# EXCERPT PROVIDED:
-=-=-
From Palmyra to the Pacific: Realigning a Rainforest

Getting rid of the rats on Palmyra was only the beginning.

TNC’s Palmyra Atoll Preserve lies some 1000 miles southeast of Hawaii, six degrees north of the equator in the broad swath of ocean known as the Central Pacific. The history of the island is the story of human intervention and change. From lasting marks left by the U.S. Navy in the early part of the twentieth century to the legacy of copra farming, Palmyra is a place of contrast and opportunity.

Purchased by The Nature Conservancy in 2000, Palmyra with its wrecked lagoon, damaged rainforests and pristine coral reefs is, and has been, a focal point for scientists from the world’s leading research institutions, and the atoll itself played a key role in inspiring the creation of the Pacific Remote Islands Marine National Monument in 2008.

Today, Palmyra is a TNC preserve within a U.S. Fish and Wildlife Service (USFWS) National Wildlife Refuge and further protected—out to 50 nautical miles—by the national monument, the largest collection of ocean and islands protected under a single jurisdiction in the world. All of that makes TNC’s Climate Adaptation + Resilience Lab (CA+RL) at Palmyra Atoll an ideal testing ground for nature-based solutions designed to restore and protect the health of island ecosystems far beyond Palmyra.

To that end, TNC is working with partners, including the USFWS, to derive lessons and best practices to maximize Palmyra’s resilience in the face of climate change by eradicating black rats, realigning the native rainforest, and reintroducing endangered bird species.

I recently caught up with Alex Wegmann, Palmyra Science Director, for an update on the status of conservation work at Palmyra, and its focus on enhancing the atoll’s resilience to climate change and demonstrating a climate adaptation management approach that can be replicated on other low-lying atolls and islands throughout Oceania.

Alex Wegmann

Palmyra Science Director

Alex Wegmann, Ph.D is the current Science Director for the Nature Conservancy’s (TNC) Palmyra Program and TNC’s Climate Adaptation + Resilience Laboratory at Palmyra Atoll. As Director of TNC’s Palmyra Program (2016-2019), Alex led the creation of a new vision and strategic direction for the program, including revised staffing, performance management, financial, and operational models. During a decade of conservation program management at Island Conservation, Alex also led 11 multi-year conservation projects in five countries and three U.S territories, many of them public-private partnerships involving local communities, while innovating new solutions to conservation challenges.

Q: You’ve described the Conservancy’s Palmyra Atoll Rainforest Realignment Project (PARP) as a three-phase project: rat eradication, rainforest realignment, and restoration of native bird populations. Let’s take the phases one at a time. I know the rats have been eradicated for some time. What’s happening with the rainforest and the birds?
-=-=-
# YOUR TASKS:
1) According to the Palmyra article, in what year did The Nature Conservancy purchase Palmyra?
2) Write what comes next in the Palmyra article, picking up after its final line.
The records after this point come from a separate source unrelated to the Palmyra article.
-=-=-
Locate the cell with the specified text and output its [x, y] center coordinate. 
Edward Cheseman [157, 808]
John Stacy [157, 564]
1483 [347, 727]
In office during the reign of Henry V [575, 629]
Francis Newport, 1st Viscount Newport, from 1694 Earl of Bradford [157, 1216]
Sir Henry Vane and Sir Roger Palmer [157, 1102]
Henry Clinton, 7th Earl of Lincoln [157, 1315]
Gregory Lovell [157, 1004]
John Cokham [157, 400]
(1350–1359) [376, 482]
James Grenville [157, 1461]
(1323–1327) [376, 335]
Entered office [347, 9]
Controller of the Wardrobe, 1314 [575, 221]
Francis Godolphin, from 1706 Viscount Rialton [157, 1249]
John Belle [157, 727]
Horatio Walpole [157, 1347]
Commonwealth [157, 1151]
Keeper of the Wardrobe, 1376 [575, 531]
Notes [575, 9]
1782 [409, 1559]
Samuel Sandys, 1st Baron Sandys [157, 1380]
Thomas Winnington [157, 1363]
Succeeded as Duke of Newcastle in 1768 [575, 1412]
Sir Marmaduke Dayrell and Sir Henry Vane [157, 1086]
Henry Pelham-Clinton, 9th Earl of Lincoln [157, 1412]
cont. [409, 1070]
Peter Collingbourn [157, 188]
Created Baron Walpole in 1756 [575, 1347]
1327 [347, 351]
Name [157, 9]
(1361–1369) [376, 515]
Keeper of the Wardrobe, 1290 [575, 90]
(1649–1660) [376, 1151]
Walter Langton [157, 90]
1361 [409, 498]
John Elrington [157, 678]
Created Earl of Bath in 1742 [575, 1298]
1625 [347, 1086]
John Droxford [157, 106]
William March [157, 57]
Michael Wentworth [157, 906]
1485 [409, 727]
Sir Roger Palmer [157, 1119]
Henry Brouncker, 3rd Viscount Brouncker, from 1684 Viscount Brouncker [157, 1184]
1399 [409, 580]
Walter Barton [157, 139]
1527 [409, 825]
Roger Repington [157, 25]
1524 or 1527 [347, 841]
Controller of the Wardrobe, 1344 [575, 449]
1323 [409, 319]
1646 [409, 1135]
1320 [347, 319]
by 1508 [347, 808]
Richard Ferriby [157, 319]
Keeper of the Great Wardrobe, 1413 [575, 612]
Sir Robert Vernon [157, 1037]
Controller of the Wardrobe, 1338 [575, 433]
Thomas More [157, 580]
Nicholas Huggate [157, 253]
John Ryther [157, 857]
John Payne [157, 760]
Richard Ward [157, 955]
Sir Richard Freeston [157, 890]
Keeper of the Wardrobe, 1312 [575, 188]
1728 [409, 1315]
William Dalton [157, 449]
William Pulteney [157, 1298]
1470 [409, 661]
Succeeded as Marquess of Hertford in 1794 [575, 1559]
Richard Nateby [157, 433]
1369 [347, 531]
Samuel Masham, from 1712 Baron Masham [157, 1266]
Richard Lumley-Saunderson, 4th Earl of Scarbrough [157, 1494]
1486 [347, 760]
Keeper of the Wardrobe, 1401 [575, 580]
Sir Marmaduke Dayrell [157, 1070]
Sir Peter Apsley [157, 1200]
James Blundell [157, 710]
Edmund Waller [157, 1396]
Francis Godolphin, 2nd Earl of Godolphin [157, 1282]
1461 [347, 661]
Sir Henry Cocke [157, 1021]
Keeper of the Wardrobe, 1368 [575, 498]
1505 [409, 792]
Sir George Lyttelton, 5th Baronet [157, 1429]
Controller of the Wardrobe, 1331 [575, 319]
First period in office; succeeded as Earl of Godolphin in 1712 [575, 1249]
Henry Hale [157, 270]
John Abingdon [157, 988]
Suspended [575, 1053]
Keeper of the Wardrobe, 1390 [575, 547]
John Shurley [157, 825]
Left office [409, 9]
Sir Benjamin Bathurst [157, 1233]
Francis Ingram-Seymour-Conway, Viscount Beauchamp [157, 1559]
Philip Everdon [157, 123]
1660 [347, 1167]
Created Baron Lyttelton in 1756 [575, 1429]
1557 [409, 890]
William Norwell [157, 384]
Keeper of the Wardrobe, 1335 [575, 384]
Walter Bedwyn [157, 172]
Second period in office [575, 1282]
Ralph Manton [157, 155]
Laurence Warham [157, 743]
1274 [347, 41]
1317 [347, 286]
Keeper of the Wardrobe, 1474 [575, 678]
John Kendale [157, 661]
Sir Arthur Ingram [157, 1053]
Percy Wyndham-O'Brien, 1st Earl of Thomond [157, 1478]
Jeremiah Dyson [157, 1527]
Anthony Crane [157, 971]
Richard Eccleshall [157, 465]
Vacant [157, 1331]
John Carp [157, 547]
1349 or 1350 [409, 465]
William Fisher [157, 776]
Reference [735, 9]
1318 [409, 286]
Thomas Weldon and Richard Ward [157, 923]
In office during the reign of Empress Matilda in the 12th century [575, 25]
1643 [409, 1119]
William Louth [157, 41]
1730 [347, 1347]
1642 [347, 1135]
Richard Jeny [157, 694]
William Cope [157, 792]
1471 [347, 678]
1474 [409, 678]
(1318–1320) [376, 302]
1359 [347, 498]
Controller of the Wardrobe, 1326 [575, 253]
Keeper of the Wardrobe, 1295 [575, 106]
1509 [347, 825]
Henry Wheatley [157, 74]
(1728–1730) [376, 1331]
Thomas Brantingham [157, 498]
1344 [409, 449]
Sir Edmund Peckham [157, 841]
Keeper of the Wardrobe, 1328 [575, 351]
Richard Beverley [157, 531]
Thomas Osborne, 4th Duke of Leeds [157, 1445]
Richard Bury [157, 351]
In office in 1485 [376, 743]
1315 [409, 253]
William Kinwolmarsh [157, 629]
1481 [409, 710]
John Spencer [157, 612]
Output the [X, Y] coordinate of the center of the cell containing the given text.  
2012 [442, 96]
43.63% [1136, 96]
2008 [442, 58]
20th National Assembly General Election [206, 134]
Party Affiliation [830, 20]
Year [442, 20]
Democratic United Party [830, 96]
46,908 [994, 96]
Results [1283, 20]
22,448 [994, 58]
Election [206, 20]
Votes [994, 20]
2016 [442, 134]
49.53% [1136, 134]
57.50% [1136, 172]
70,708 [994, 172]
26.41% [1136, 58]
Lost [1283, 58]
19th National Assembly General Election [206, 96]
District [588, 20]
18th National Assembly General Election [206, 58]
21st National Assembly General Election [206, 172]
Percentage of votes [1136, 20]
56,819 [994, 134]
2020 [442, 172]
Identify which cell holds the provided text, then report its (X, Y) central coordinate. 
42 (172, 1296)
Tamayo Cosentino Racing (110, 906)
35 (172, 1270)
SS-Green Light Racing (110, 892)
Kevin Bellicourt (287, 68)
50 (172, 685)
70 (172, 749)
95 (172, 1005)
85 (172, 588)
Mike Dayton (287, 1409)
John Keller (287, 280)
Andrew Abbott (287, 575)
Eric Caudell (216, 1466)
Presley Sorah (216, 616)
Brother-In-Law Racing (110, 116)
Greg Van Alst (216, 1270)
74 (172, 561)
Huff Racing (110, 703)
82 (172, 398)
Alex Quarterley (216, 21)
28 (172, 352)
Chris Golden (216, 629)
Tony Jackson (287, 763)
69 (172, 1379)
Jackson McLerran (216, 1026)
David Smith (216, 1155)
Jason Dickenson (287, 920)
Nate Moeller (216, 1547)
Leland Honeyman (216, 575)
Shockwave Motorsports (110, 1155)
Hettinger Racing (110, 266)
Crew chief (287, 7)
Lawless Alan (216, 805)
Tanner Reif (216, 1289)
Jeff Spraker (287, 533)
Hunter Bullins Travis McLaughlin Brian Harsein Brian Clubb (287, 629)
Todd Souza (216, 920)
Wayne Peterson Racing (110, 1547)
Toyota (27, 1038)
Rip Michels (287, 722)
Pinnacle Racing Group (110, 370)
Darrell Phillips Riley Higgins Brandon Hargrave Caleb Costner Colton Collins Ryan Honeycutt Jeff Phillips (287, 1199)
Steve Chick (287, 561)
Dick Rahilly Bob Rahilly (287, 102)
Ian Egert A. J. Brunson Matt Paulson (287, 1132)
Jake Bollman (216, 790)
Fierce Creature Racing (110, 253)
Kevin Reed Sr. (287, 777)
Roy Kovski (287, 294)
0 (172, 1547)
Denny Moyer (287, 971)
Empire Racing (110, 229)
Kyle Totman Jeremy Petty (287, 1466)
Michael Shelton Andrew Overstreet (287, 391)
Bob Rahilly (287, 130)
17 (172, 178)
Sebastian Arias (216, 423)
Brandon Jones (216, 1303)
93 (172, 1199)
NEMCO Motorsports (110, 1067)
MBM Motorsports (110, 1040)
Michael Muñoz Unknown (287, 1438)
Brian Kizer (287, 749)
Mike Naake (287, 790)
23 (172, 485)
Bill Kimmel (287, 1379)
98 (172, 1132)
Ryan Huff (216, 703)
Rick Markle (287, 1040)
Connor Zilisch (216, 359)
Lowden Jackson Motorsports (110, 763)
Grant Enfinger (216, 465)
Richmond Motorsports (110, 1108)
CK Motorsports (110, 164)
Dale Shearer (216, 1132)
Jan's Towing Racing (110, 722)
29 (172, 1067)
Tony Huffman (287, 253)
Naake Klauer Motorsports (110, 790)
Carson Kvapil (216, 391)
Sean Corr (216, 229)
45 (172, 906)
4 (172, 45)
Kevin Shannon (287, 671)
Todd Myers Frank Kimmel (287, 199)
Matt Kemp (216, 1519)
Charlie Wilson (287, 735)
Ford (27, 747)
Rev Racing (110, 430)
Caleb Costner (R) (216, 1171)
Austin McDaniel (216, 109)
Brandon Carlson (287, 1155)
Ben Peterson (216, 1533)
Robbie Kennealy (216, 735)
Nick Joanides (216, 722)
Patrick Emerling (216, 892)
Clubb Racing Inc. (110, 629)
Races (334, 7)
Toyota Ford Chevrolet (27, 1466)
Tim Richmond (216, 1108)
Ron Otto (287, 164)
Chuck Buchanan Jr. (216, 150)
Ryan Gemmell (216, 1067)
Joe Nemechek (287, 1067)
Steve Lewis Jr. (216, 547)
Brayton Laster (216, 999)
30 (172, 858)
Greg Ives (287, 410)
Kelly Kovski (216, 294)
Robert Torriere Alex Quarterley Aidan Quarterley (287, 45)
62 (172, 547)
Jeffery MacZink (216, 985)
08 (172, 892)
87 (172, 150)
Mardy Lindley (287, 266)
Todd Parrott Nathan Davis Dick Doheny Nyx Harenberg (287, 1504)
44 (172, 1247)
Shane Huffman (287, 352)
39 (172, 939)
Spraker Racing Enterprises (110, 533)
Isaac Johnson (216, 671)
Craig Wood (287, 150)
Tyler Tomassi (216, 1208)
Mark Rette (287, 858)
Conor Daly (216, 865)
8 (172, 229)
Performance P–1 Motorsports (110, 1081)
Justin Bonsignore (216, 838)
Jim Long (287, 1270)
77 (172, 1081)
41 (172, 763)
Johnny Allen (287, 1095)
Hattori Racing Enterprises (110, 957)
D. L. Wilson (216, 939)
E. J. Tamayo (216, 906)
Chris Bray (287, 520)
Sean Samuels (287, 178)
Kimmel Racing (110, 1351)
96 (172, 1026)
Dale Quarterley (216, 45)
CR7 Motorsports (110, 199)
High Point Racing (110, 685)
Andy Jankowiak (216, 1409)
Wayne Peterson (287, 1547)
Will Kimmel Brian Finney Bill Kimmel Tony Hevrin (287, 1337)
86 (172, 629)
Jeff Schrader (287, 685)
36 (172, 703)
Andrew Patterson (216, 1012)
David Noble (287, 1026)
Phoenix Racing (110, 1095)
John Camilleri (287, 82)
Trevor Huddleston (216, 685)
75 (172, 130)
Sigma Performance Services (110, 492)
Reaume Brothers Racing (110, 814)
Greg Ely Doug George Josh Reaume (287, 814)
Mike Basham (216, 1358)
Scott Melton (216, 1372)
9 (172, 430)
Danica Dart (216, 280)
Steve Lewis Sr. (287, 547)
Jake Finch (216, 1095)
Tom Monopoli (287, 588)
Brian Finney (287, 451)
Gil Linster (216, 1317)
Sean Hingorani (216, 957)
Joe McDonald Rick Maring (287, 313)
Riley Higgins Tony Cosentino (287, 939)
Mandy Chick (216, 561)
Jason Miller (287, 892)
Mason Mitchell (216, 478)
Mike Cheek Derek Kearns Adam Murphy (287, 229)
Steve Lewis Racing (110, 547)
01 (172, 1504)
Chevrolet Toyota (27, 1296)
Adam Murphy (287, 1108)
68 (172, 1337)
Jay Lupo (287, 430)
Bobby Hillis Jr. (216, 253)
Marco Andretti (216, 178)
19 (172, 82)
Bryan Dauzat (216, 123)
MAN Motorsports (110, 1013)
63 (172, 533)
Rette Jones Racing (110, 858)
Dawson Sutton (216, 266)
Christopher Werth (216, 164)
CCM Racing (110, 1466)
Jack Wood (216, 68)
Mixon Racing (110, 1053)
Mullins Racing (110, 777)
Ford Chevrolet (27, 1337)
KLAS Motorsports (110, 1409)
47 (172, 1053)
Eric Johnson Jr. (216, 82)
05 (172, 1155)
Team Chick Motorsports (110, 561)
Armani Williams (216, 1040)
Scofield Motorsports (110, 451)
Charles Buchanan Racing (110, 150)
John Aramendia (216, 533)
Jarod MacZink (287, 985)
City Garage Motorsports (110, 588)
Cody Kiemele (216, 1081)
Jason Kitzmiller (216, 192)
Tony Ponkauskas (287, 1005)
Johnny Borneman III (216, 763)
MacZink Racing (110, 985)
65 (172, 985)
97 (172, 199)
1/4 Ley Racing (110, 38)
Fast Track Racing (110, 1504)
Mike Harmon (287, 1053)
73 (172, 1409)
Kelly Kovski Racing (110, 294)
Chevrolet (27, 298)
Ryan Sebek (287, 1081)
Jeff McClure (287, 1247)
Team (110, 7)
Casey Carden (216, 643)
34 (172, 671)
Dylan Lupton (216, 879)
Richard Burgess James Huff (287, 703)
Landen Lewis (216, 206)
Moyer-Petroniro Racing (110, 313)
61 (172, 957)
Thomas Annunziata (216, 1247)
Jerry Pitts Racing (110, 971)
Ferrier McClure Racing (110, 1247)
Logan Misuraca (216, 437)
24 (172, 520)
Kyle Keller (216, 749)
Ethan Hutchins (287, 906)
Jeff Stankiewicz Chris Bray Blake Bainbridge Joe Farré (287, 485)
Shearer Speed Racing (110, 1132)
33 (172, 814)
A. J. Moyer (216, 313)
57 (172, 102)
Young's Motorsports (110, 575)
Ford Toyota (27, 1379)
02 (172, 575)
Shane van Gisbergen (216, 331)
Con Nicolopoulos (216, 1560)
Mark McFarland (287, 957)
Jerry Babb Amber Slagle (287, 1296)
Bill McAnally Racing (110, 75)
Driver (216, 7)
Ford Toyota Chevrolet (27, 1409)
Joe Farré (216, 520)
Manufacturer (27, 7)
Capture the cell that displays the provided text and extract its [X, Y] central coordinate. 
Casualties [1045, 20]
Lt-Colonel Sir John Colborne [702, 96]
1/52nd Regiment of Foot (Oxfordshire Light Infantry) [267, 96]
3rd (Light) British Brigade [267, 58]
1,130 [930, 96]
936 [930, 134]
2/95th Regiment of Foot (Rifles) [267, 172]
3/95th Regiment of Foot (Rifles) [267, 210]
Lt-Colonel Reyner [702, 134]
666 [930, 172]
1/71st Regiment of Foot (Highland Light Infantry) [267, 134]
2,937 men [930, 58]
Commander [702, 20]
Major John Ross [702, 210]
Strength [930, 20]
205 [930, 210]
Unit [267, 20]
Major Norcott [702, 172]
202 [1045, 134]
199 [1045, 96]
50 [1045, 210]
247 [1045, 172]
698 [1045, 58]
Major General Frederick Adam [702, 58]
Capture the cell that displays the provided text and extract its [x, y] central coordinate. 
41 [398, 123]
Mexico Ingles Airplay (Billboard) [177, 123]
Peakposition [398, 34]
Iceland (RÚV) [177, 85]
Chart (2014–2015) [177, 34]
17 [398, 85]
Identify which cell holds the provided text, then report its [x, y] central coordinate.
-=-=-
# ANSWERS TO THE EXERCISES:
1) 2000

2)
Wegmann: Getting rid of the rats was a huge undertaking that is making the other two phases of the project possible. But I need to be clear that we’re not restoring Palmyra’s pre-contact rainforest.

This is a realignment of the forest, not a restoration. There’s no solid record of what the pre-contact rainforest looked like here. So what we’re doing – in partnership with US Fish and Wildlife Service, which has really taken the lead on it – is removing about 2 million coconut palms, including adults and seedlings, that have over-run the atoll and crowded out existing rainforest trees. We’re targeting two primary species for restoration on the atoll: Pisonia grandis and Heliotropium foertherianum, but we’re not evenly reestablishing the full complement of Palmyra’s native rainforest tree species, which is why we call it a realignment instead of a restoration.

Heliotropium foertherianum seedlings growing in the native plant nursery on Palmyra © Cara Byington/TNC

Q: Why is a forest realignment necessary? I found it a little surprising that TNC is removing coconut palms from a Pacific Island – especially since I always thought of coconut palms as a kind of the poster tree for tropical islands. Why is having too many of them on Palmyra a problem?

Wegmann: The short answer is that having too many coconut palms on Palmyra is a problem because native seabirds, like red-footed boobies and great frigatebirds, the two species representing most of the seabird biomass at Palmyra, don’t nest in them.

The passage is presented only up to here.